In "The Bass, the River, and Sheila Mant," the fourteen-year-old narrator asks his sixteen-year-old neighbor, Sheila Mant, out on a date on his boat. It turns out that she hates fishing, and he gives up the greatest catch of his life for her. He later regrets this decision.

  • The unnamed narrator has a serious crush on his neighbor Sheila Mant, who lives in a big, beautiful house next door. He asks her out on a date and is overjoyed when she says yes.

  • She's disappointed, however, when she discovers that their date will take place on his boat. He tries to explain his love of fishing to her, but she just wants to talk about parties and her fair complexion.
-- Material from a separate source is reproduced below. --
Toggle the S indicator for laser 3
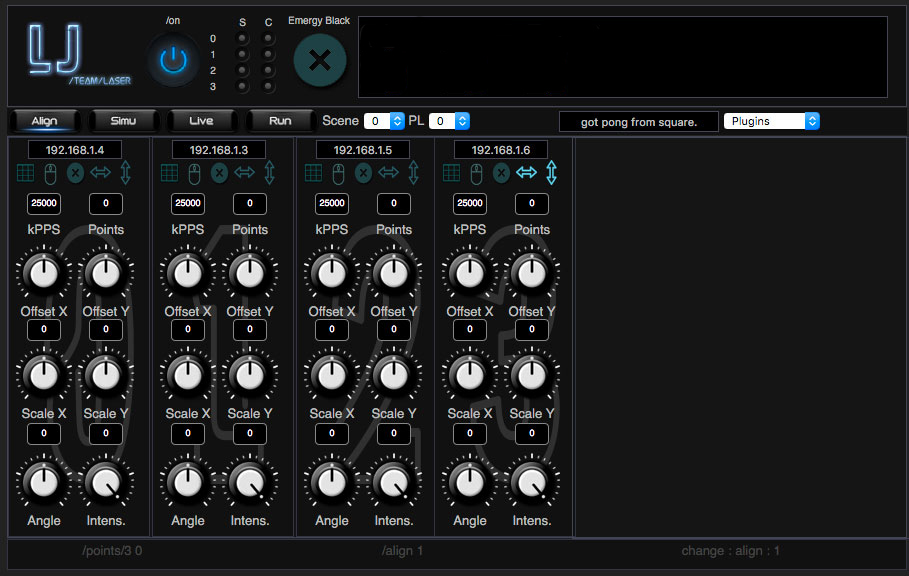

  • During the date, the narrator happens to hook the biggest bass of his life. He's faced with a choice: reel in the prize bass or stay in Sheila's good graces. He chooses the latter, but later regrets this decision after they break up.


W. D. Wetherell’s short story “The Bass, the River, and Sheila Mant” was awarded the 1983 PEN Syndicated Fiction Prize and was collected in his 1985 award-winning The Man Who Loved Levittown. This coming-of-age short story is a perennial favorite of many English teachers because of the strong narrative as well as the quintessential challenge of a young teen finding his own voice. Wetherell is best known for his short stories and memoirs, which are often set on or near his favorite New England rivers. “The Bass, the River, and Sheila Mant” is no exception.
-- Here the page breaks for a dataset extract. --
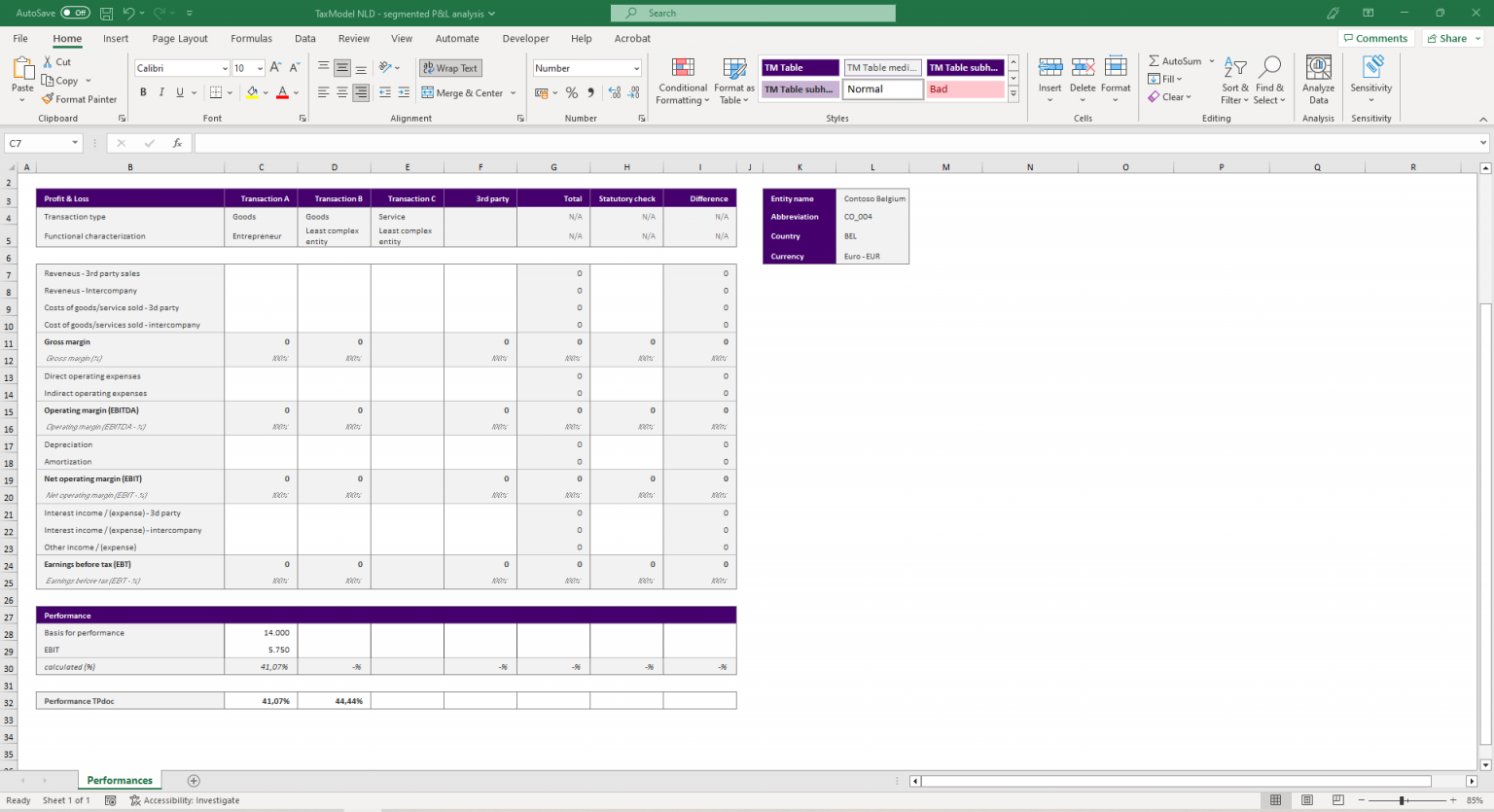The height and width of the screenshot is (812, 1494).
Task: Increase decimal places
Action: tap(613, 91)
One of the main themes of this story is that of sacrifice. The narrator, who is not given a name, is fourteen years old and in love with an older woman—his sixteen-year-old neighbor, Sheila Mant. He has a serious crush on her and is enthralled when she accepts his offer of a date. Sheila, however, is not so enchanted when the young teen suggests that they go on the date via the narrator’s boat. The narrator convinces Sheila that the boat is safe, but he is unable to persuade her to think highly of fishing, his favorite pastime. This is where the sacrifice comes in. Does he give up Sheila or the huge bass that has coincidentally snagged itself on the narrator’s fishing line? It is the largest bass the narrator has ever seen, and he probably will never find the likes of it again. But then, Sheila Mant is equally impressive. And it is impossible to have both, though the narrator attempts this for as long as he can.

Like many of Wetherell's tales, “The Bass, the River, and Sheila Mant” is a page-turner. The story moves through a series of conflicts and their subsequent suspense as the narrator navigates between two of his strongest passions—catching the bass and catching Sheila Mant. Which one will he keep? Which one will he let go? Not until the last sentences are these questions answered, making the reader push through to the end of the story. Conflict is the backbone of good writing, and Wetherell is a master of it here.